The Ability of Directors to Consider ESG Factors in Board Decision Making
Topics covered in this article: Business Owners, Construction, Employment
Special Counsel
Phone: +64 7 927 0576
Email: cliddall@clmlaw.co.nz
Bachelor of Laws, Reading University
Postgraduate Diploma in Legal Practice, Guilford College of Law
The ability of directors to consider environmental, social and governance (ESG) factors in board decision making is currently the subject of a Companies Act amendment bill.
Currently the Companies Act provides that a director of a company must act in good faith in what the director believes to be the best interests of the company. This is a subjective test - what matters is what the director actually believes - although the courts have indicated that such belief must be reasonably held. There is no statement of factors that a director may or may not take into account when forming this belief.
As originally proposed the amendment bill provided for the addition of the following:
‘To avoid doubt, a director of a company may, when determining the best interests of the company, take into account recognised environmental, social and governance factors, such as:
(a) recognising the principles of the Treaty of Waitangi (Te Tiriti o Waitangi):
(b) reducing adverse environmental impacts:
(c) upholding high standards of ethical behaviour:
(d) following fair and equitable employment practices:
(e) recognising the interests of the wider community.’
The above wording has been criticised on various grounds, including:
- Directors can already take into account ESG matters when considering the best interests of the company, so the changes are not necessary.
- Listing specific factors that may be taken into account suggests that some factors may carry more weight than others.
- It is not appropriate to refer to Te Tiriti as this governs relations between the Crown and Maori not between private entities.

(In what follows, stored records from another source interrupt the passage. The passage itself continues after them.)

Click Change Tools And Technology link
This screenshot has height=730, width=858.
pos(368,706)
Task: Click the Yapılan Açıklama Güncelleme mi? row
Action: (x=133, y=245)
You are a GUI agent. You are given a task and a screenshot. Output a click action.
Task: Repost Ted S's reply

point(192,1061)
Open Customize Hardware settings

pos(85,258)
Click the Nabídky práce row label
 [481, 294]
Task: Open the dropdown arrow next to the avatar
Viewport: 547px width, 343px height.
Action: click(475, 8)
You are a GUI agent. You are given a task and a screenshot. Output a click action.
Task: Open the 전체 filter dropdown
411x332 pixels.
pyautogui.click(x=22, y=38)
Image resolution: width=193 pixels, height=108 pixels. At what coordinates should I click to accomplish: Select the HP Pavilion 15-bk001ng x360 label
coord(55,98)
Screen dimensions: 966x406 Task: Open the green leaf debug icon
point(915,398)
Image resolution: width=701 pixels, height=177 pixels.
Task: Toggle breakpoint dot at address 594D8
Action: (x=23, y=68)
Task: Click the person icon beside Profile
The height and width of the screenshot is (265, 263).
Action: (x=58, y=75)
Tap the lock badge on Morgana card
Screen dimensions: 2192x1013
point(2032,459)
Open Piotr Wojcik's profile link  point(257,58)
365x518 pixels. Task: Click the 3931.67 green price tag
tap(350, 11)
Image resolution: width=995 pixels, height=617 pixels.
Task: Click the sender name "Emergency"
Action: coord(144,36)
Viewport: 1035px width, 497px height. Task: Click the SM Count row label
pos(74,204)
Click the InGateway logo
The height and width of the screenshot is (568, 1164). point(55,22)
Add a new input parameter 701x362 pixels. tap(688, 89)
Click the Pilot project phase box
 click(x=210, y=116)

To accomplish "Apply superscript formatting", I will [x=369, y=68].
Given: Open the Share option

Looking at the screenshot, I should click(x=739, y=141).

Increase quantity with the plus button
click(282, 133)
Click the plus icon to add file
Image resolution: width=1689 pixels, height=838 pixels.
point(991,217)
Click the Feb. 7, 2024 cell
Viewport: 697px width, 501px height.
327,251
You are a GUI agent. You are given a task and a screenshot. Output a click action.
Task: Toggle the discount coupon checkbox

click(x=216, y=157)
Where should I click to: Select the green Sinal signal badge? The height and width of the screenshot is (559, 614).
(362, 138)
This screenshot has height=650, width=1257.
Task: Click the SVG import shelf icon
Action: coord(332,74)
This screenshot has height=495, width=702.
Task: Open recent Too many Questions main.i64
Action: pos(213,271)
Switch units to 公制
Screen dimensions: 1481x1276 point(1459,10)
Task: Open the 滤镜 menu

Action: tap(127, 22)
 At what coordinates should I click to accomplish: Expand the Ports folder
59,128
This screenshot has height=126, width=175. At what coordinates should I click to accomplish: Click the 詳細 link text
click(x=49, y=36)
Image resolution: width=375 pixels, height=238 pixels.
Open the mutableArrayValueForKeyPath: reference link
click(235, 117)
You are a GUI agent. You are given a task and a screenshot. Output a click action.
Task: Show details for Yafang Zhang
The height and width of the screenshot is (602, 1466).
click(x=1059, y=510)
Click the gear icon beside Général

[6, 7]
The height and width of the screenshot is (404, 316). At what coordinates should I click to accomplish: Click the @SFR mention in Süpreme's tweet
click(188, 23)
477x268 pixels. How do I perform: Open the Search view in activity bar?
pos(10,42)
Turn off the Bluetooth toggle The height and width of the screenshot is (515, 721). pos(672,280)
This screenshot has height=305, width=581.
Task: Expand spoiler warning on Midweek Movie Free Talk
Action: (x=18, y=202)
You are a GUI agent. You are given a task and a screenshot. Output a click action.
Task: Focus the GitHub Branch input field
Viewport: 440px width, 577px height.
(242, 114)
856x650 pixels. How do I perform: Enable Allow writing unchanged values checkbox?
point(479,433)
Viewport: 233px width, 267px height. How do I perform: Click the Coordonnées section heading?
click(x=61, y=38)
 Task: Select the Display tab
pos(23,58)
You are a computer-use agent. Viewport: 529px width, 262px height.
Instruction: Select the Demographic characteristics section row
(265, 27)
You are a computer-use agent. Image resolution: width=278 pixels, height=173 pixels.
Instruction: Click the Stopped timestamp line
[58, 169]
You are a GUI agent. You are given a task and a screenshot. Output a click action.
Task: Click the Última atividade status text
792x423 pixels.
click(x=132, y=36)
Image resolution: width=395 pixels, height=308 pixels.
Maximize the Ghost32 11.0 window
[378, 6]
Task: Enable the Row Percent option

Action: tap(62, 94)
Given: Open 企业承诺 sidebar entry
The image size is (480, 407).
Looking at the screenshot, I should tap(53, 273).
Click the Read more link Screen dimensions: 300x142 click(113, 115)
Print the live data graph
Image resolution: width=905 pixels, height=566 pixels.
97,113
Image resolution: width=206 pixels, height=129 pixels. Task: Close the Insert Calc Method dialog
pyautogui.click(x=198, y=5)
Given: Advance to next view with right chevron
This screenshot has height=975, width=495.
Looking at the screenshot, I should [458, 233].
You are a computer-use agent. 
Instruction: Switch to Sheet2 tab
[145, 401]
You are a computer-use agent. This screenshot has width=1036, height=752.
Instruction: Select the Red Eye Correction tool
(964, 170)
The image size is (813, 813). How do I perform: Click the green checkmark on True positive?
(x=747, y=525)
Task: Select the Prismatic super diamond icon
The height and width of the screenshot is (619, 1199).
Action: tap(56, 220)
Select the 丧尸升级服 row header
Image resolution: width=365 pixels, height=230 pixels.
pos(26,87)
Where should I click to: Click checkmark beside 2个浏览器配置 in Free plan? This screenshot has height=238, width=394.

- The wording is too vague and light touch.
- Consideration of these factors should not be optional.
- It would be better to have a full review of directors’ duties rather than to deal with this change in isolation.
The Select Committee considering the bill split along party lines and was unable to agree whether or not the bill should be passed. However the Committee did agree that if the bill was to be passed, it should not be passed in the above form. Instead the Committee proposed that the amendment should take the form of a simple acknowledgement as follows:
‘To avoid doubt, in considering the best interests of a company for the purposes of this section, a director may consider matters other than the maximisation of profit.’
This more limited amendment has been criticised for being unnecessary (on the grounds it merely states what is already the law) whilst still increasing uncertainty for directors.
So does the Select Committee’s proposed change have any merit?
It is worthwhile noting that debate around the bill appears to have largely accepted that directors may already consider ESG factors under the current law and that this is desirable.
It is also of note that an express ability to consider factors of this nature is becoming more common in other jurisdictions. For example, in the UK under the UK Companies Act 2006, a director is required to act in a way that he or she considers, in good faith, would be most likely to promote the success of the company for the benefit of its members as a whole. In doing so the directors must have regard to various listed factors, including the impact of the company’s operations on the community and the environment.
In our view although the amendment as proposed in the original bill was flawed, the change now proposed is of some, although admittedly limited, value.
Although it is now generally accepted that directors can already take into account ESG factors, this was not the case when the Companies Act 1993 was originally passed. Amending the Act to acknowledge that wider factors may be taken into account reflects the shift in societal attitudes from when the Act was first enacted and removes any residual doubt.
Further even if the change merely reflects the current law this is not reflected in the current wording of the Companies Act. The legislation should be clear on such a fundamental issue.
The acknowledgement also helps bring our legislation more in line with developments in other jurisdictions.
It is easier to criticise the revised bill for not going far enough. However in our view a more fundamental change to the directors’ duties provisions in the Companies Act (including any step to make the consideration of such wider factors compulsory) deserves a fuller review.
Given that there is unlikely to be the parliamentary will or time for such a review in the short to medium term, the bill as reported back seems at least a step in the right direction.